Lima Stasiun Televisi di Malang Raya Hilang, Kapan Bakal Siaran Lagi?

Awal Juli 2019, warga Malang Raya dihebohkan dengan menghilangnya 5 stasiun televisi dari Jakarta: tvOne (28), TRANS TV (47), TRANS 7 (49), METRO TV (56), dan GTV (30). Sebenarnya, ada 6 stasiun TV yang siarannya hilang, satu yang terakhir adalah TAHFIZH TV (29). Kehebohan ini merebak selama beberapa hari.

Kehebohan serupa juga terjadi di beberapa kota di Jawa Timur, seperti di Madiun dan Kediri. Usut punya usut, rupanya Balai Monitoring Frekuensi (Balmon) Kelas I Surabaya kembali berkeliling Jawa Timur untuk menertibkan lembaga penyiaran televisi yang tidak memiliki izin siaran. Hasil dari kerja mereka, stasiun televisi yang tidak memiliki izin siaran akhirnya tidak mengudara sejak 1 Juli 2019.

Jumat, 5 Juli 2019, METRO TV terdeteksi kembali mengudara di Malang Raya. Siaran METRO TV itu memang sempat menghilang beberapa hari. Tapi, beberapa warga di Malang Raya mengungkap bahwa METRO TV sudah kembali bisa disaksikan di televisi mereka.

Mencoba menelusuri sejarah pertelevisian di Malang Raya ini memang menarik, apa lagi gara-gara sweeping frekuensi yang baru saja terjadi.

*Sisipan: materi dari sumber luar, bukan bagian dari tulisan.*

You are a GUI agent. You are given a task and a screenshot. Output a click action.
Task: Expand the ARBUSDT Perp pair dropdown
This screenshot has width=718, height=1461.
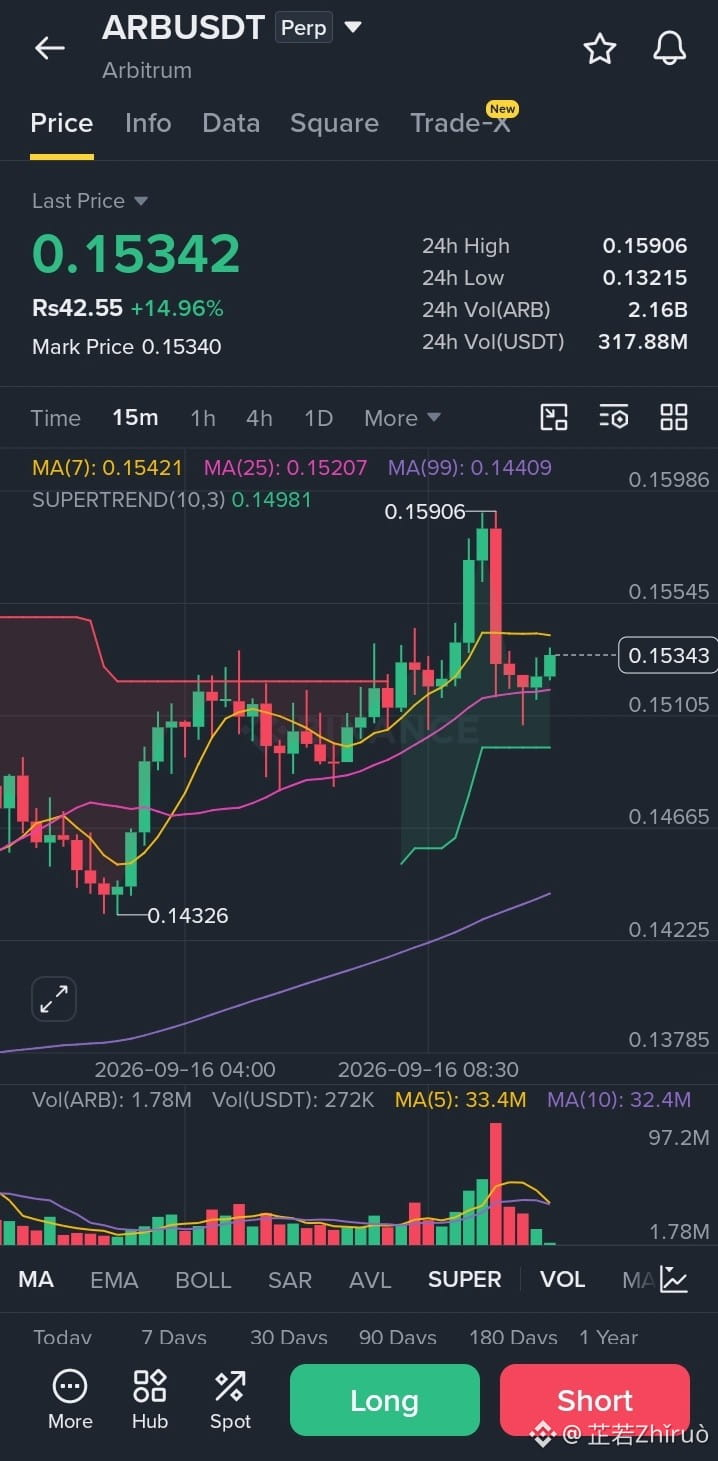pyautogui.click(x=353, y=27)
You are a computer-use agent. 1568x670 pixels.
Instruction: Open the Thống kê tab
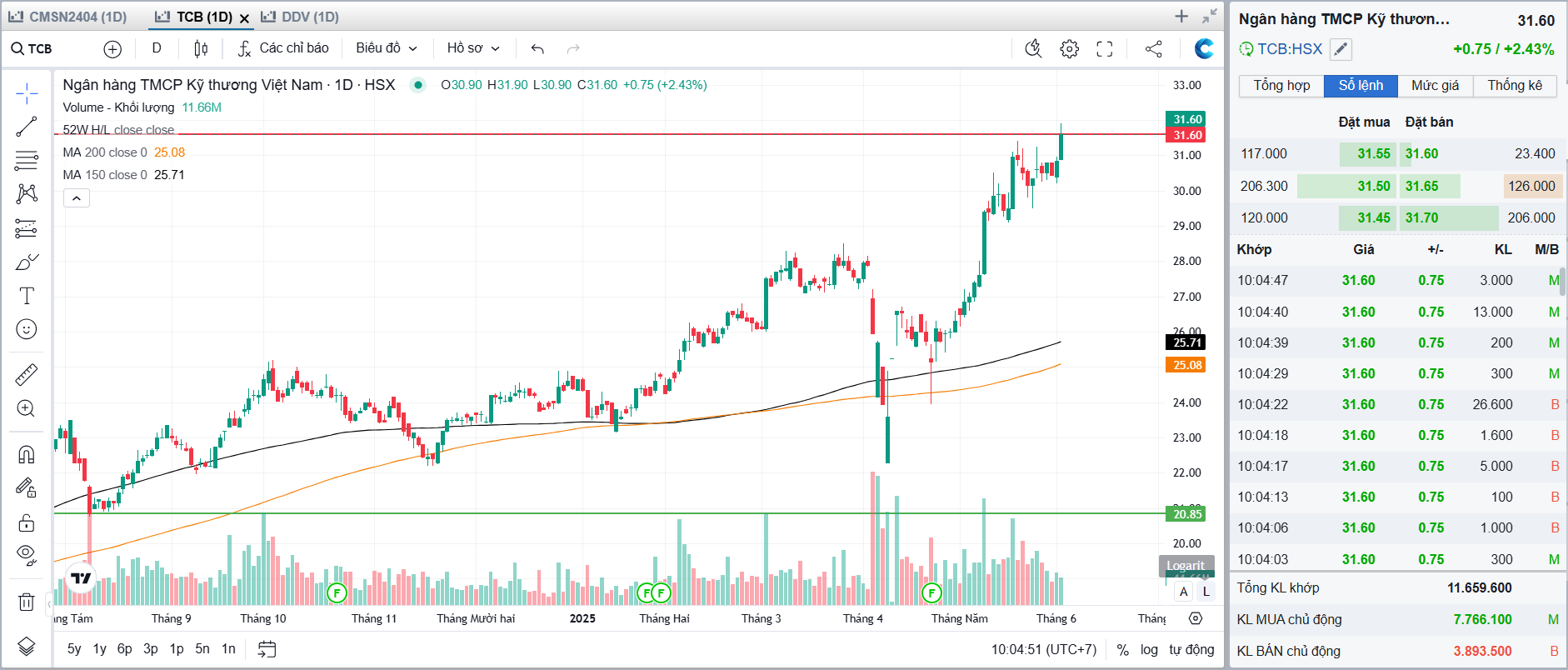point(1514,86)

Saya ingin membongkar satu-satu cerita dari setiap stasiun televisi berdasarkan apa yang saya ketahui. Mungkin akan panjang, tapi semoga membuat siapapun yang membaca catatan saya ini memahami apa yang sedang terjadi.

Kita mulai dari yang paling sederhana: TAHFIZH TV. Sejak awal kemunculannya di Malang Raya (sayang saya lupa kapan siaran mereka dimulai di sini), saya sudah curiga televisi ini tidak punya izin. Siaran di frekuensi yang tidak wajar (29 UHF), sudah cukup menjadi indikator bagi saya untuk “menuduh” siaran stasiun televisi milik Ustaz Yusuf Mansyur ini ilegal, karena semua siaran televisi di Malang mestinya disiarkan di frekuensi genap bukan ganjil. Tepat tanggal 1 Juli 2019, siaran TAHFIZH TV ditertibkan oleh Balmon.

Bergeser ke tetangga di atasnya, GTV. Stasiun televisi ini tidak mengalami masalah apa-apa di tahun 2016. Sejak mengudara di Malang tahun 2006, siarannya tetap berada di frekuensi 30 UHF. Tapi, tepat tanggal 1 Juli 2019, gedung transmisi mereka di Kota Batu juga didatangi oleh Balmon, dan siaran mereka menghilang dari Malang Raya.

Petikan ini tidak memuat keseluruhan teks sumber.